Before going any further in the trunk, it is important to dampen the sheetmetal so it doesn't vibrate when the woofers are pumping. There's nothing worse than a rattling trunk lid to ruin the sound of your system. Our solution is Ultra Damping pads from HushMat. The company's sound-dampening product is built to OEM specs and offers peel-and-stick installation. Holly Doughty applied the Hushmat, and then used a roller to mold it to the sheetmetal. I ordered a trunk kit (PN PF 300B; $149.95) and a door kit (PN PF 200B; $99.95). After determining Ford did a great job with the S197 doors, Holly focused on the trunk floor, package tray, and trunk lid, using every bit of it. In retrospect, we'd order the 50-sq-ft bulk kit to make sure we have plenty.

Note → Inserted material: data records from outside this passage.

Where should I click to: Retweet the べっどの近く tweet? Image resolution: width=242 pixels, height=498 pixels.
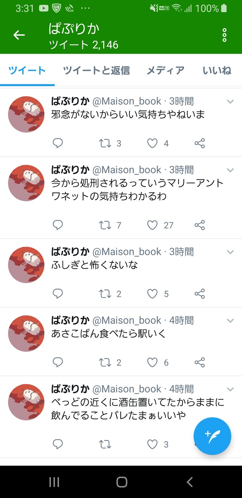point(105,444)
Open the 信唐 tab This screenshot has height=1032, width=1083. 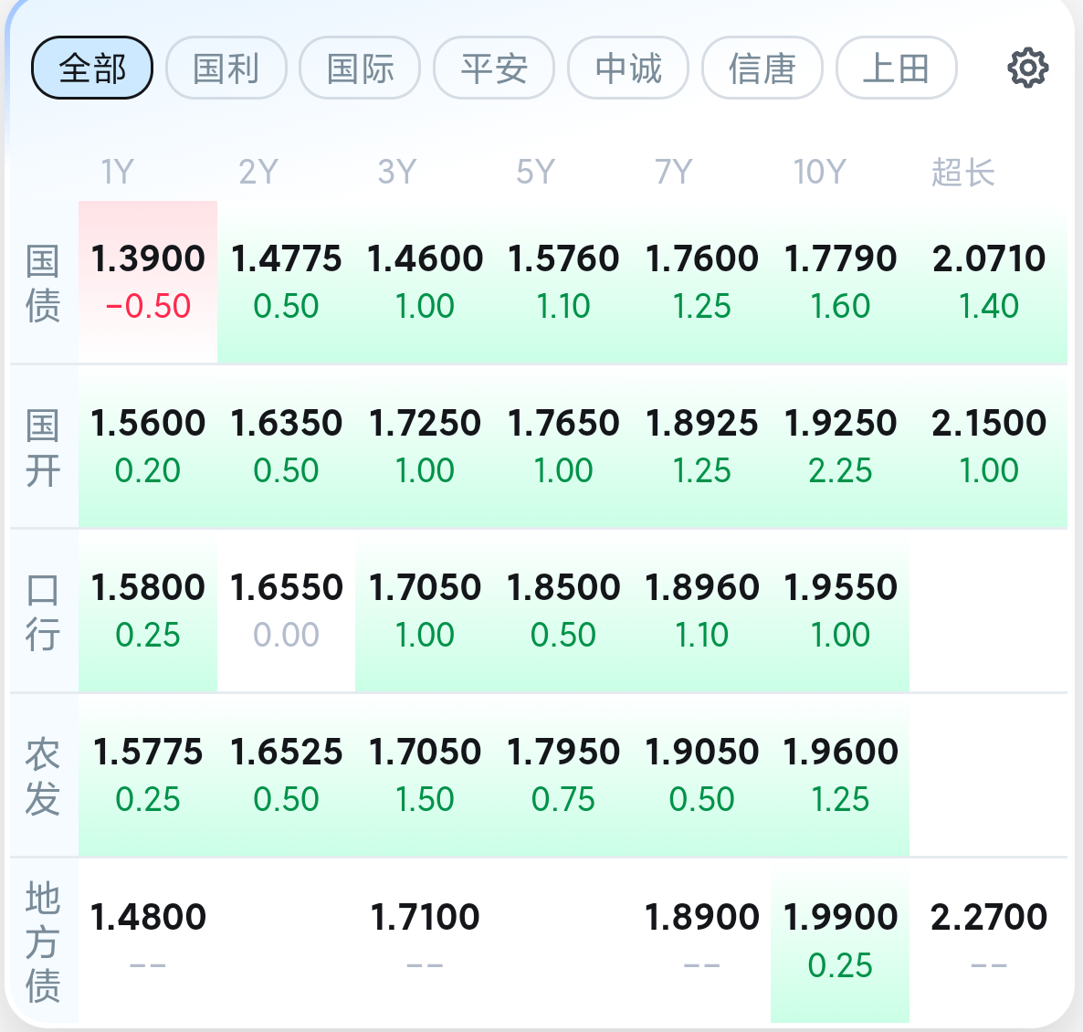pyautogui.click(x=762, y=68)
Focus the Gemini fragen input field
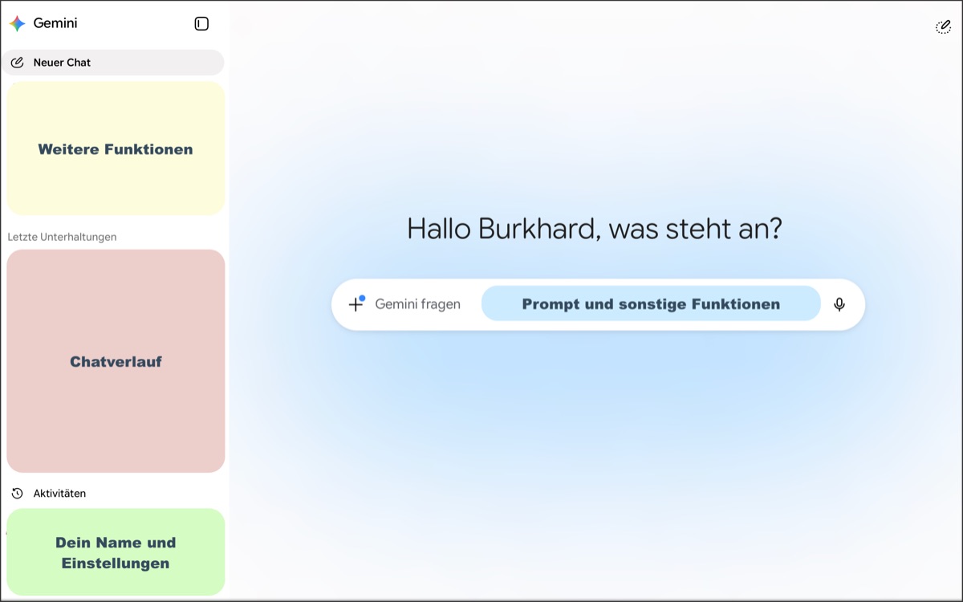The image size is (963, 602). pos(417,304)
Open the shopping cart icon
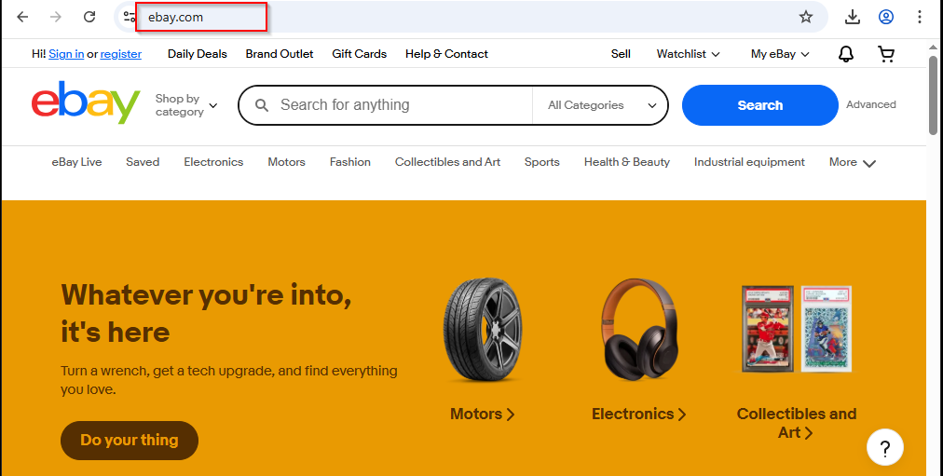The height and width of the screenshot is (476, 943). (x=886, y=54)
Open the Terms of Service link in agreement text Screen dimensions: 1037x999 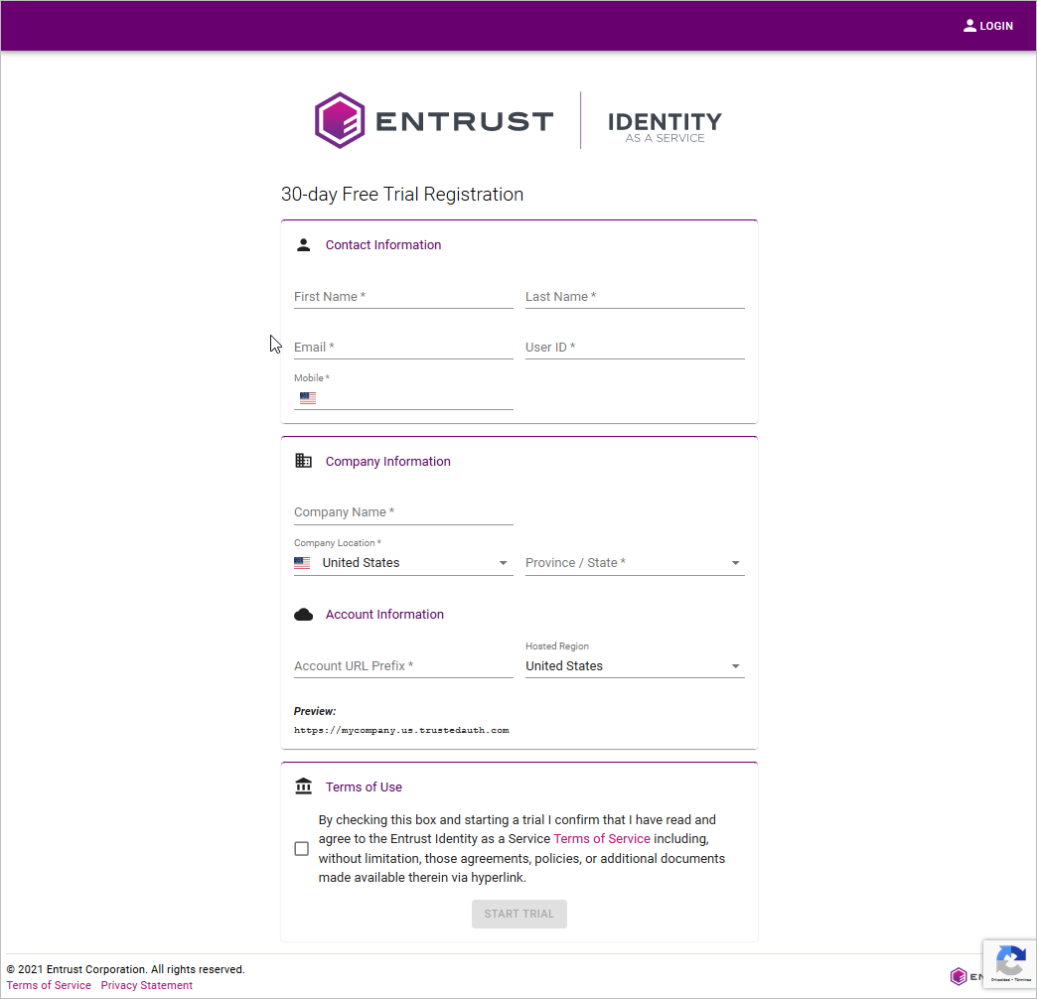(x=602, y=839)
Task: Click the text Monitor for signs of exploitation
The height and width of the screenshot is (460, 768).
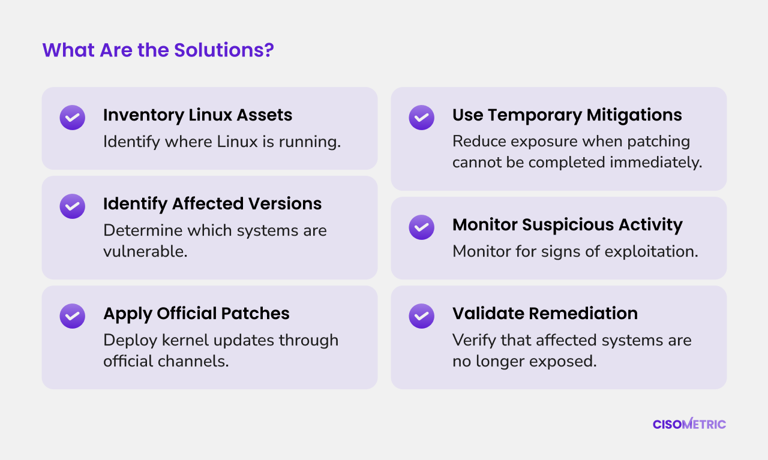Action: pyautogui.click(x=575, y=251)
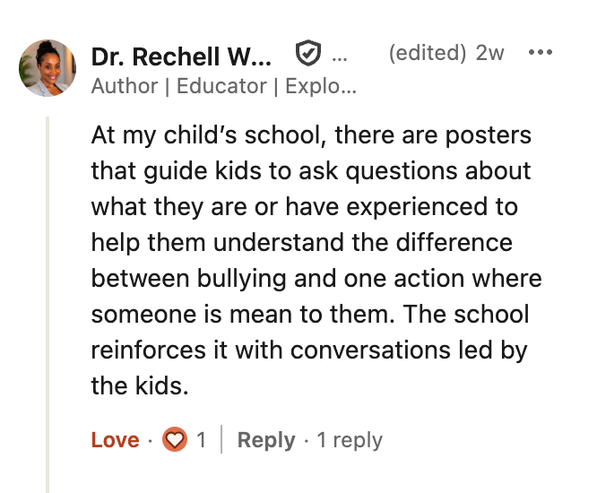
Task: Open the Author | Educator | Explo... headline
Action: 224,86
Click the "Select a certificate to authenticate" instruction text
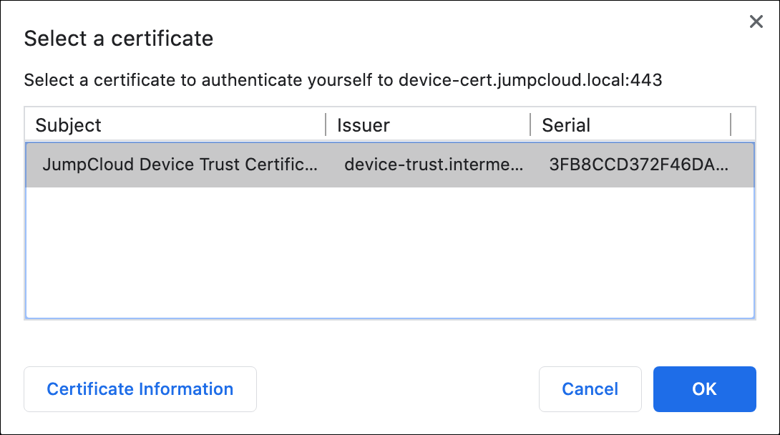The width and height of the screenshot is (780, 435). pos(208,80)

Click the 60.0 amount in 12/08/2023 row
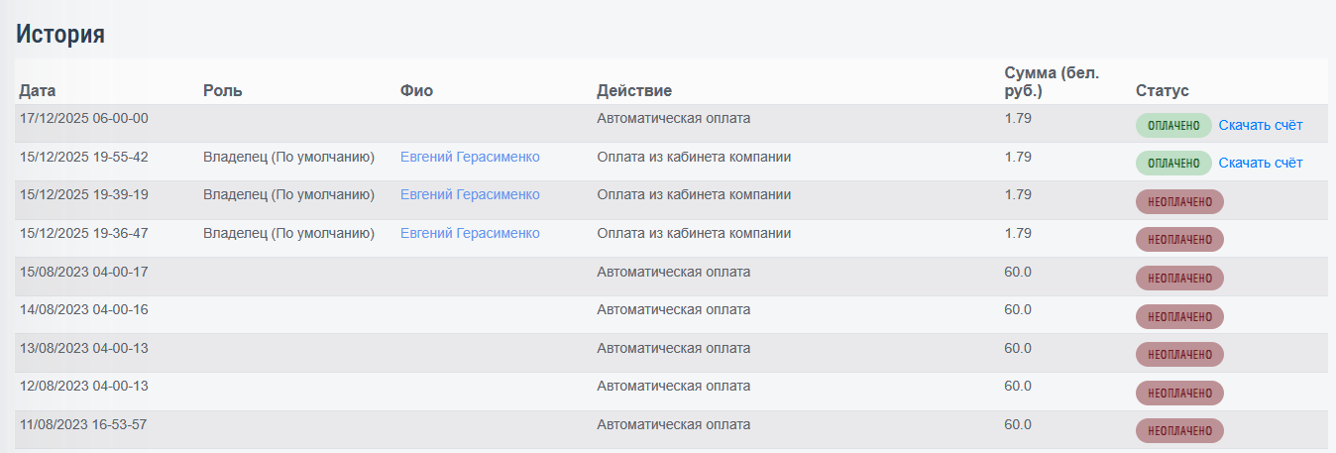click(x=1018, y=386)
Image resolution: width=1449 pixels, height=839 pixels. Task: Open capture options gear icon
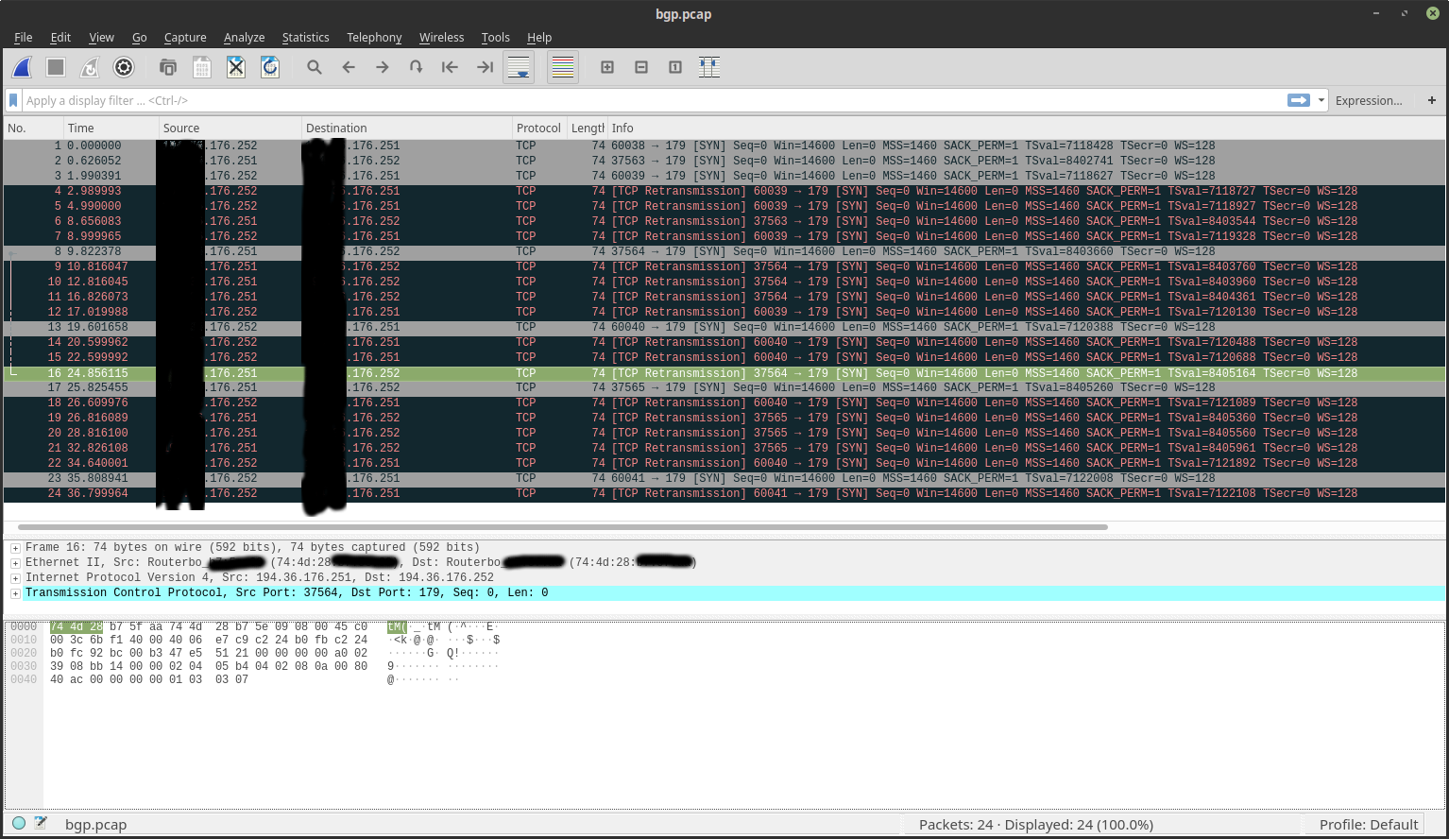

In back, K Dezines' Keith replaced the factory 5x7s with another custom adapter plate that houses both the tweeter and 5 1/4-inch midrange woofer. These Premier components offer the same top-drawer features as those used in the doors, including the high-tech aramid/basalt construction. According to Keith, the front speakers are crucial for staging, or presenting the music to the listener, while the rears are there to fill in the gaps, so that's why we can get by with smaller mids in the rear. These will handle a maximum of 180 watts, while the fronts will withstand 260.
With no room on the adapter plates, Keith opted to mount the rear crossovers directly to the package tray. As you can see, Holly already applied the Hushmat to the tray to keep the tray from rattling when the woofers hit hard.
If you know about K Dezines from Keith's rear-seat-delete kits, you aren't the least bit surprised at the design he cooked up for the S197 trunk. Knowing the box would occupy the spare-tire well, my first concern was where to put the pump. Well, Keith came up with these cubbyholes on either side of the woofer box-one for the pump and one for whatever you like. This shot also illustrates how the K Dezines false floor extends from the back of the seat rather than dipping down like the real trunk floor.
With the two sides of the false floor in place, Keith mounts the woofer box to the spare-tire well with a pair of carefully placed screws. Keith built the box to the dimensional needs of our Premier woofers and the mounting needs of our Premier amps, but this part is semi-custom depending on the hardware you select, as is the beauty cover, which was painted to match our car. Standard kits come painted with a fleckstone finish. Carpeting and color options add to the bill. The base trunk kit runs $895, and the matching rear-seat-delete kit is an additional $295. That's before audio equipment, but considering the Shaker 1000 is a $1,200 option, it's not out of the ballpark.
We're getting close to tunes as Keith wires up the Premier 10-inch shallow-mount subwoofers. These babies are great for tight spaces, as they only need 2 7/8 inches of mounting depth and an enclosure of less than 1 cubic foot. Keith routed the Scosche wire from the amp into the box; then sealed the box and mounted the subs.
After mounting and wiring up the amps, we were ready to make some big noise. Keith left the beauty covers off to dial in the gain on the amps. We fired up the head unit, cranked up the tunes, and Keith used his experienced ears to tune the system. Essentially it's like setting the timing on a Fox 5.0-just keep adding till the car pings. In this case, keep adding gain till it distorts; then back it off a bit.
SVT saved a bit of weight in the GT500 by forgoing a spare tire in favor of this small air pump that refills a damaged tire with air and sealant. Normally this unit is stored in a styrofoam carrier mounted in the spare-tire well. Since the K Dezines woofer box fills that space, Keith built this hidden cubby to store the pump. He even included straps to keep the pump in place. There's a matching cubby on the other side for storage, and it houses my SCT X3 handheld tuner.